- **TASK DESCRIPTION**: Please copy out the data word for word, starting at the line that contains "You are a computer-use agent." and ending with the last line of the data. Leave the pictures out of your answer.

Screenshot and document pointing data
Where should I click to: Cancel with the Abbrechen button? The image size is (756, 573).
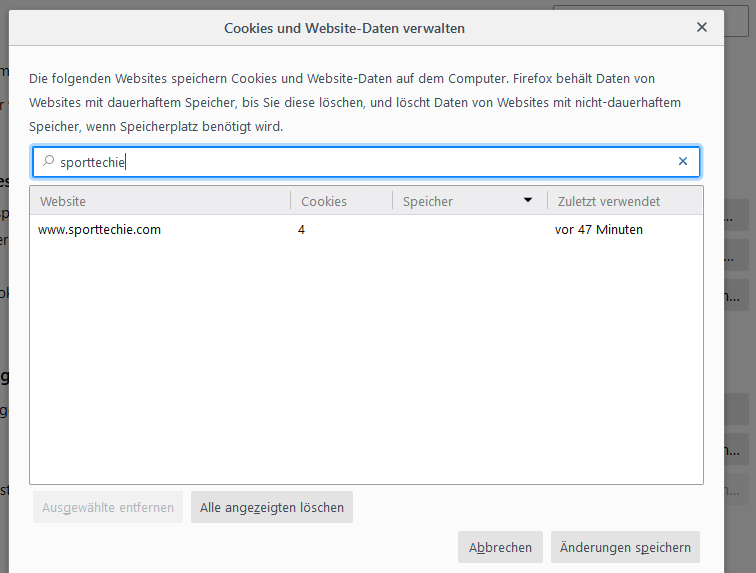pos(501,547)
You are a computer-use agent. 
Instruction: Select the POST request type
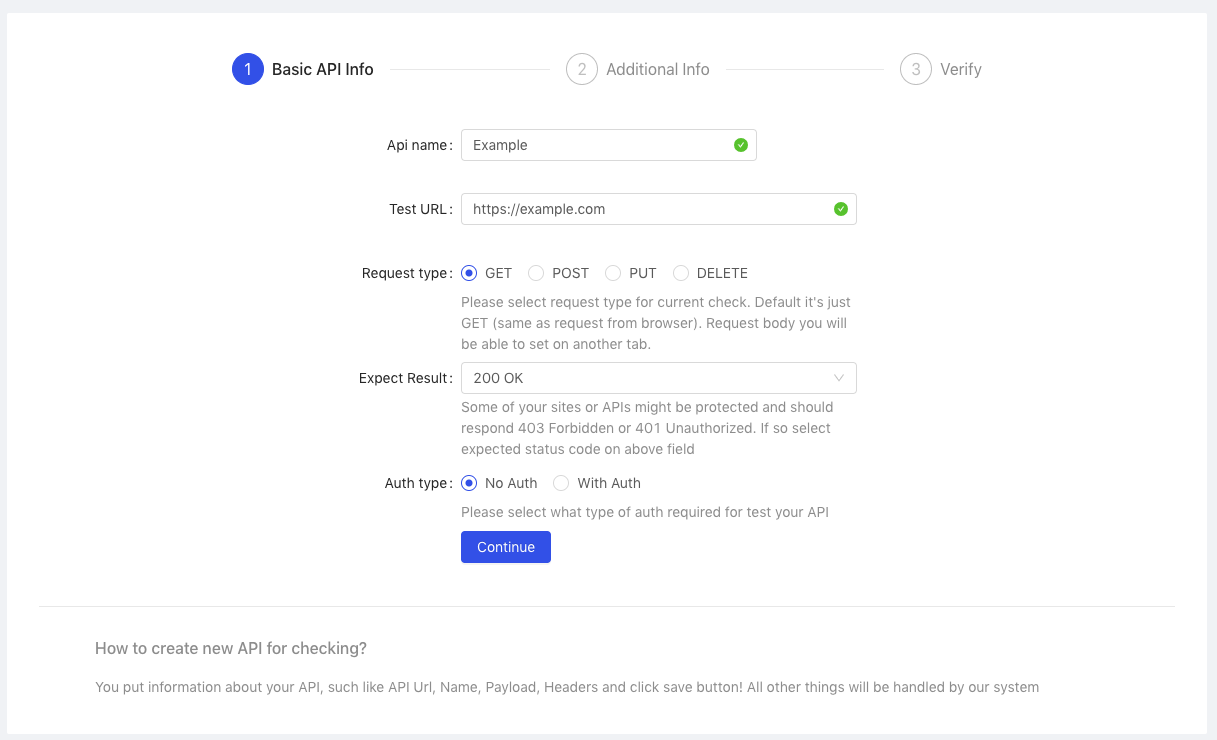[536, 273]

- **EXERCISE ANSWER**:
You are a computer-use agent. 
Instruction: Select the POST request type
[536, 273]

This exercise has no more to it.